Moreover, the pivotal voter dynamic in Florida provides further evidence. In Florida alone, over 200,000 Democrats voted for Bush over Gore, while Nader won just over 97,000 votes. Again, the number of Democrats who crossed party lines outflanks the Nader votes by more than twofold. Nader was hardly the spoiler in the election of 2000.
Another fundamental argument that runs counter to the spoiler myth is evidenced by the fact that the president of the United States is not elected by popular vote but by the Electoral College. While Roosevelt in 1912 and Wallace in 1968 both managed to win Electoral College votes, Perot in 1992, Nader in 2000, and Stein and Johnson in 2016 all received exactly 0 Electoral College votes.
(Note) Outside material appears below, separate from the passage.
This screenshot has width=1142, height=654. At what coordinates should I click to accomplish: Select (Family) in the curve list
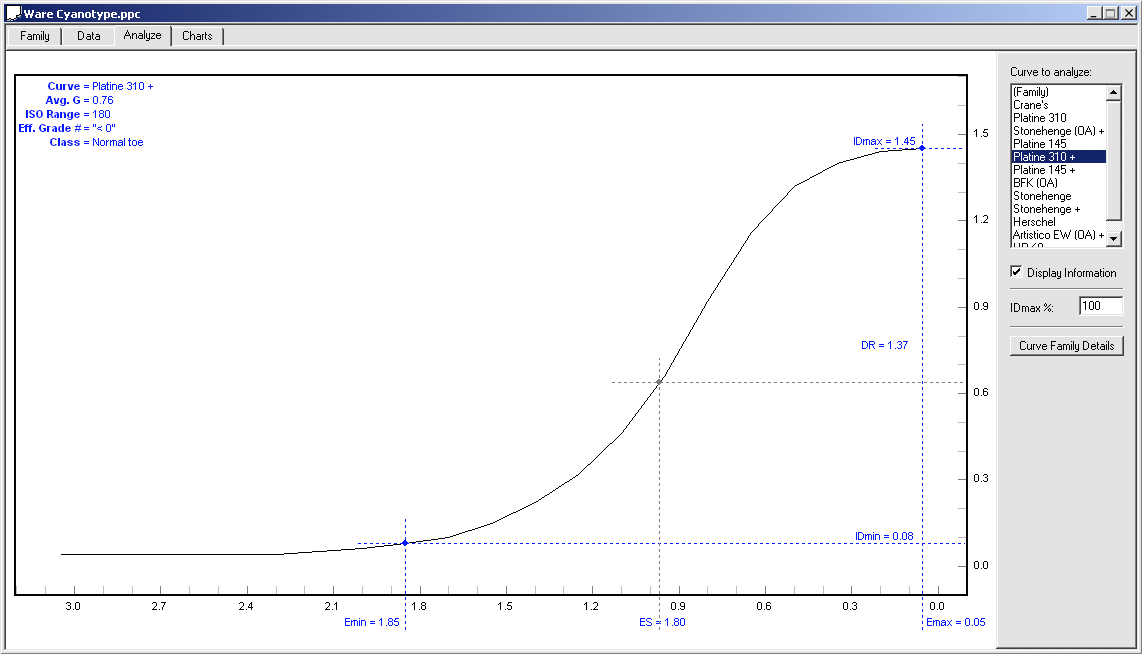(1030, 92)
There are indeed spoilers in U.S. presidential elections, but in most cases, they are not third-party candidates but rather Democrats themselves. Not only does the Democratic National Committee put its thumbs on the scales to determine the party’s nominee, as they did infamously in the 2016 Democratic primary, but nearly a tenth of Democratic voters themselves regularly ditch their party affinity and cast their ballots for the Republican candidate, as they have done in recent elections.
Given these numbers of rogue Democratic voters and considering the fact that third-party candidates have rarely received any Electoral College votes, it is time for Democrats in particular to abandon the third-party spoiler argument once and for all.